• [Task details]: Copy everything from "The height and" down to "Open the notifications bell", renaming "notifications bell" to "notification bell" and leaving all else unchanged.

• [Information provided]:
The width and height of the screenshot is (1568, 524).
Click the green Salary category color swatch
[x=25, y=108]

==

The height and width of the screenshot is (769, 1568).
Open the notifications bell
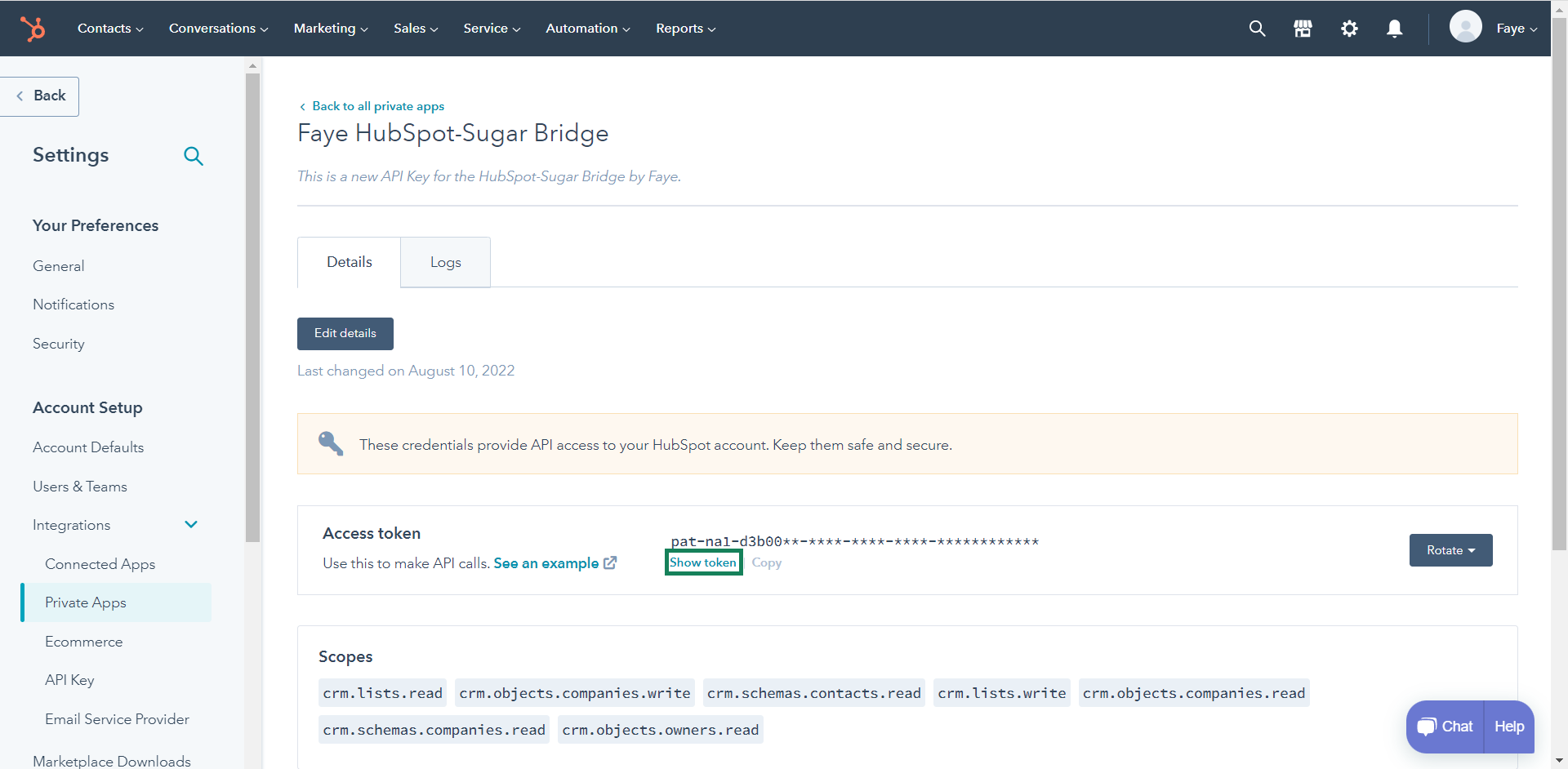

...

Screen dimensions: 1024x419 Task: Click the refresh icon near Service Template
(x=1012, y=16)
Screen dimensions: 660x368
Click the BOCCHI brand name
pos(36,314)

• [Correct result]:
The height and width of the screenshot is (769, 1568).
Open the notification bell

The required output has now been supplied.